Josephine’s symptoms included extreme fatigue, recurring headaches,
chest pains, stomach and intestinal problems, muscle fatigue and
weakness, restricted mobility, and anxiety. At her worst point,
Josephine was bed-ridden and medicated to the point that she wasn’t
functioning due to the pain.
However, there is hope. “Fibromyalgia is gaining respect in both the
scientific and the lay community because of all the research that’s
been conducted – first, showing that it’s a real disease, and second,
showing that there are drugs that specifically work to treat
fibromyalgia,” Clauw says. “Our group and others at the University of
Michigan have been very involved in looking at the underlying
mechanisms of fibromyalgia.”
Clauw and his colleagues use a technique called functional imaging,
which allows scientists to look at how different areas of the brain
function when people are given painful stimuli. What they have found is
that for the same amount of damage or inflammation in the peripheral
tissues, a fibromyalgia patient would feel significantly more pain than
the average person. Patients with fibromyalgia can also experience pain
throughout their entire body even without any damage or inflammation of
the peripheral tissues.
“We think that one of the primary abnormalities in fibromyalgia is an
imbalance between the levels of neurotransmitters in the brain that
affect pain sensitivity,” Clauw says. With this knowledge, new
treatments are being developed to combat the condition’s symptoms.
“Although right now there are no drugs approved to treat fibromyalgia,
within three years it its likely that there will be three, if not four,
drugs specifically approved to treat the condition,” he says.
These drugs fall into two general classes. One class raises the levels
of neurotransmitters that normally stop the spread of pain, while
another class lowers the levels of neurotransmitters that normally
increase the spread of pain.
The American College of Rheumatology estimates that about 3 percent of
Americans suffer from fibromyalgia, but Clauw notes that this may not
accurately reflect the number of people with this condition. “It’s
widely agreed that their definition is very restrictive. In fact, it’s
probably more like 5 or 6 percent of Americans,” he says.
There are other misunderstandings about fibromyalgia.
Some physicians believe that its symptoms are all psychological. “The
doctors say, ‘Well it’s all in your head, you just need to get some
extra rest and you’ll be fine, toughen up,’” Josephine remembers.
Another misconception about the disease is that it is caused by
inflammation in the muscles. Doctors now know that neither of these
theories is true. “This is not an inflammatory disorder and this is not
a primary psychological condition,” Clauw clarifies. “Pain is always a
subjective matter, but everything that we can measure about the pain in
fibromyalgia shows that it is real.”
Unfortunately, patients are often misdiagnosed as
having disorders such as rheumatoid arthritis, chronic fatigue
syndrome, or irritable bowel syndrome.

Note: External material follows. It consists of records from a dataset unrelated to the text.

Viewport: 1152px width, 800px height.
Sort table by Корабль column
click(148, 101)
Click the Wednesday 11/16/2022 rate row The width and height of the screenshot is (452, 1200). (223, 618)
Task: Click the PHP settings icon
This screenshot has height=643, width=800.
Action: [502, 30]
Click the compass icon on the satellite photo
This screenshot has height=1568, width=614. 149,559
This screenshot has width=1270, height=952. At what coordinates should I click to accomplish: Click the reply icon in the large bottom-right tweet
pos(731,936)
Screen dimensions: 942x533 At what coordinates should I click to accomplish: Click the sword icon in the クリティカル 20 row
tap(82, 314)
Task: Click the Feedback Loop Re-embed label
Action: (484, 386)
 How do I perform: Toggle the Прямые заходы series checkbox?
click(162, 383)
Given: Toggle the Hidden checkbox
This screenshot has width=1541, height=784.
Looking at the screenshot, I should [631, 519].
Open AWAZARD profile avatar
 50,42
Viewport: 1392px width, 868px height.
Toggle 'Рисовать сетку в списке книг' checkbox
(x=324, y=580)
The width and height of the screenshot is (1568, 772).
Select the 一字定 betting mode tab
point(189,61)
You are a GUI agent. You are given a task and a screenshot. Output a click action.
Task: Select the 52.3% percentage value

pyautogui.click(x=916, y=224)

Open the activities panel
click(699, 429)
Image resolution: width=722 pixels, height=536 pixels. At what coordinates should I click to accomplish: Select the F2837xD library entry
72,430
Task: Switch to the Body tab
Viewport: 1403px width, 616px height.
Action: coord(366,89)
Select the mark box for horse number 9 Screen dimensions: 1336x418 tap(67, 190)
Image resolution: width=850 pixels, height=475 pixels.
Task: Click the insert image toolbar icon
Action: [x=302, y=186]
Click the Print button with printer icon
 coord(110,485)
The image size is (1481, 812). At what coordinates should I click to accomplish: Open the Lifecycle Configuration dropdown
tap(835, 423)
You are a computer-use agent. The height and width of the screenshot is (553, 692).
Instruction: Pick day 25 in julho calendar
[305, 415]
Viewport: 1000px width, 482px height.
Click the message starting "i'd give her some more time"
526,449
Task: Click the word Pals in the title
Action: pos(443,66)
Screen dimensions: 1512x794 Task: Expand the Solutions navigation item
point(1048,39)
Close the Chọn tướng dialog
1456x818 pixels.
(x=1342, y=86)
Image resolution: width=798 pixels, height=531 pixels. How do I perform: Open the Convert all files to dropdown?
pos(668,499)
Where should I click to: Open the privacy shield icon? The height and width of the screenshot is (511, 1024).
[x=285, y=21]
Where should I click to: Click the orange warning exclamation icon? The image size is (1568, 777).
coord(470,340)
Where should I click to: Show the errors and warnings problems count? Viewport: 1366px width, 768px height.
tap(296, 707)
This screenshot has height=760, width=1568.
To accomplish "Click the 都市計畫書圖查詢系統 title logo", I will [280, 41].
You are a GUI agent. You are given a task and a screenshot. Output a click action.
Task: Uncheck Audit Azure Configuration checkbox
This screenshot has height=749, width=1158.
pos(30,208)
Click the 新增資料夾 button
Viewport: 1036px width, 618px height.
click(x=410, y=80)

Fibromyalgia has no definitive
diagnosis, so doctors must rely on a patient’s medical history and
symptoms when diagnosing the illness, excluding conditions that might
cause similar amounts of widespread pain.
The condition’s cause is still unknown, although it is
probably a combination of genetics and environment. “A person is about
eight times more likely to develop fibromyalgia if one of their
relatives has it,” says Clauw. “But there are also certain
environmental triggers. For example, people develop fibromyalgia after
motor vehicle accidents, or after certain types of infections or
biological stress,” he continues. Although the disease is more common
in women, there are no real demographic factors that can predict its
Clauw recommends that anyone who experiences pain or
fatigue that is severe enough to inhibit day to day functioning seek
medical attention, even if the symptoms have only lasted a couple of
days. “It’s better to get medical attention and appropriate treatment
early for this condition,” he says.
As for Josephine, maintaining a positive attitude and
acknowledging and accepting the disease has helped her live a more
normal life. “I know that I will always have this disease, but now I
see myself as a survivor,” she says.